Se aferra el mundo al anhelo de la paz
que el acervo conscripto promueve a voces
sobre sus hombros cubiertos por las cenizas
que desde el cielo caen como gotas de lluvia
el rocío gris que van dejando tras de sí
los misiles al rasgar el cielo con su impetuoso fulgor.
Caen los cascos y los rifles aun fieles a un costado de los cuerpos
renace el color sobre la esterilidad del campo de batalla;
cual rosas rojas florece y se esparce en declive por el adusto otero
para darse encuentro con el aceroso río que brama hasta ensordecer
los cañones y los enarenados decibeles de la agonía y la desesperación.

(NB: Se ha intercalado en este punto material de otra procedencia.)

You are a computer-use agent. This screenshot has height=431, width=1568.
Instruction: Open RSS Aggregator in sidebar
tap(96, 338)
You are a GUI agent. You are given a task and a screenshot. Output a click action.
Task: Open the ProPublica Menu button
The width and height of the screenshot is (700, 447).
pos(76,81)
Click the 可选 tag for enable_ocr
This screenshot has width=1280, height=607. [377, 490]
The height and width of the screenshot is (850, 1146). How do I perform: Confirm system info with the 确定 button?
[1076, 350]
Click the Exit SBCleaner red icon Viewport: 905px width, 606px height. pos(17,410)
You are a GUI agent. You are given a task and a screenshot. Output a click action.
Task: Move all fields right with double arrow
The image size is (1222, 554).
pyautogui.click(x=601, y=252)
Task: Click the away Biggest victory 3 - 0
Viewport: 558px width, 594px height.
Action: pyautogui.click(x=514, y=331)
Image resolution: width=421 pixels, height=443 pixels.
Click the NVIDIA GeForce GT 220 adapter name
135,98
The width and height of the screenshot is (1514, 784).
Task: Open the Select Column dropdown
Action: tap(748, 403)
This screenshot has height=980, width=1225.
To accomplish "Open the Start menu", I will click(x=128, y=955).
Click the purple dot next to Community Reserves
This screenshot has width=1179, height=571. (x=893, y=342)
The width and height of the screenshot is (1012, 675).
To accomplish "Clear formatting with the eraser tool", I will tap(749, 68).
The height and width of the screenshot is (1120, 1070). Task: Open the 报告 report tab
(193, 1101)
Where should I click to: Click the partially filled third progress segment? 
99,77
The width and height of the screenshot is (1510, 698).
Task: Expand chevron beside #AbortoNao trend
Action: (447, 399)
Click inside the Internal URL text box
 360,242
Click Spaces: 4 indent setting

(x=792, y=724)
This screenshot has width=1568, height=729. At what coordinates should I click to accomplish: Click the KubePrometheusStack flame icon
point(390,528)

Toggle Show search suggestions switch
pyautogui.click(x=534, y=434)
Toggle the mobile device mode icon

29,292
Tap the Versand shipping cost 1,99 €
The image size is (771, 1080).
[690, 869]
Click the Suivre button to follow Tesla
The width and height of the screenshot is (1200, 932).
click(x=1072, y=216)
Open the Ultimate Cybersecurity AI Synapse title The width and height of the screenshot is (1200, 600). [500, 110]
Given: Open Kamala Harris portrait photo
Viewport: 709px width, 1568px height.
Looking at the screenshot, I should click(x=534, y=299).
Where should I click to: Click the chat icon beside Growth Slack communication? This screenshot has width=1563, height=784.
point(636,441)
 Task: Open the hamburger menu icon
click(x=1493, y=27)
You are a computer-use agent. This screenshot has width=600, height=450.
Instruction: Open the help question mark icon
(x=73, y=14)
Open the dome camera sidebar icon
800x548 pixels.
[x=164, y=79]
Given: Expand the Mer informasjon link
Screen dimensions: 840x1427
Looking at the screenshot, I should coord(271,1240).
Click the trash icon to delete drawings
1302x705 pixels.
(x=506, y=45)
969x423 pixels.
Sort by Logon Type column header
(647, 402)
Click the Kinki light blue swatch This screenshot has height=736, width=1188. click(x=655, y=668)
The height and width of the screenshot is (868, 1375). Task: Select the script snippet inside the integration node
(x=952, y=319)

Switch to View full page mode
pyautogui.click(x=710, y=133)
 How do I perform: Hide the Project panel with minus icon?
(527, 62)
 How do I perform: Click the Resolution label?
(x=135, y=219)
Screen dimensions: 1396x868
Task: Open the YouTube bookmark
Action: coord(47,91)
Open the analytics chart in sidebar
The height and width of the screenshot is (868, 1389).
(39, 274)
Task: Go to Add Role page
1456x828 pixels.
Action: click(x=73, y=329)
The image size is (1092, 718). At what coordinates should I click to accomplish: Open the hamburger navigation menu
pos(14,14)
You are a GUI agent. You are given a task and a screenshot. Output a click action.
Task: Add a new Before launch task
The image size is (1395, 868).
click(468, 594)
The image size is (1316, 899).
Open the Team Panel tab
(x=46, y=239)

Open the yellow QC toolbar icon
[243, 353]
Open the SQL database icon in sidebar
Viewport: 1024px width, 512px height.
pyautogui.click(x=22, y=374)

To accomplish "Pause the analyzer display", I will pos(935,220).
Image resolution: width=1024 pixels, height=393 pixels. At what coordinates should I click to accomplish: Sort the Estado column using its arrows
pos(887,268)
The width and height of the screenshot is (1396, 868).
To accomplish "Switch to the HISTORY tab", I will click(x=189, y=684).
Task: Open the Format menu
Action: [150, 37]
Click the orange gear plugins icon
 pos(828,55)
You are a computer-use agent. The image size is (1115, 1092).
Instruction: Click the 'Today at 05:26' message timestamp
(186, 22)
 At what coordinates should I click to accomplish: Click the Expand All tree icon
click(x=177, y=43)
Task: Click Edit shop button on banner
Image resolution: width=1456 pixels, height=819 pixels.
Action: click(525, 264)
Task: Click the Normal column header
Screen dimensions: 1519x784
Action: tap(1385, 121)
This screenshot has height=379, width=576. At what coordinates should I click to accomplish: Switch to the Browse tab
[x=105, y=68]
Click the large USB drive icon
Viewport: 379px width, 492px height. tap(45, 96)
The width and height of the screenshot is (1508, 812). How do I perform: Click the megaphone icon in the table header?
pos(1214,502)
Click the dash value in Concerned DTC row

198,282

Soplan los salvajes vientos a ras de tierra
y las tropas se repliegan en las ruinas de una gran ciudad
luego de la ráfaga que azota directamente contra sus duros gestos,
aparece entonces un segundo y un tercer sol anunciando la mañana nuclear
y la tierra se estremece hasta el silencio.
Y si al rayar el alba brillaran de nuevo los días envueltos en dolor
y nuestra juventud regresara al corazón, maltrecha,
desgastada por el llanto de la guerra interna,
prostituida en noches llenas de felonía
y calada hasta los huesos del placebo de seguir existiendo,
una bala entre los dientes sería la única sonrisa
con la que podríamos corresponder a la álgida coba de la muerte.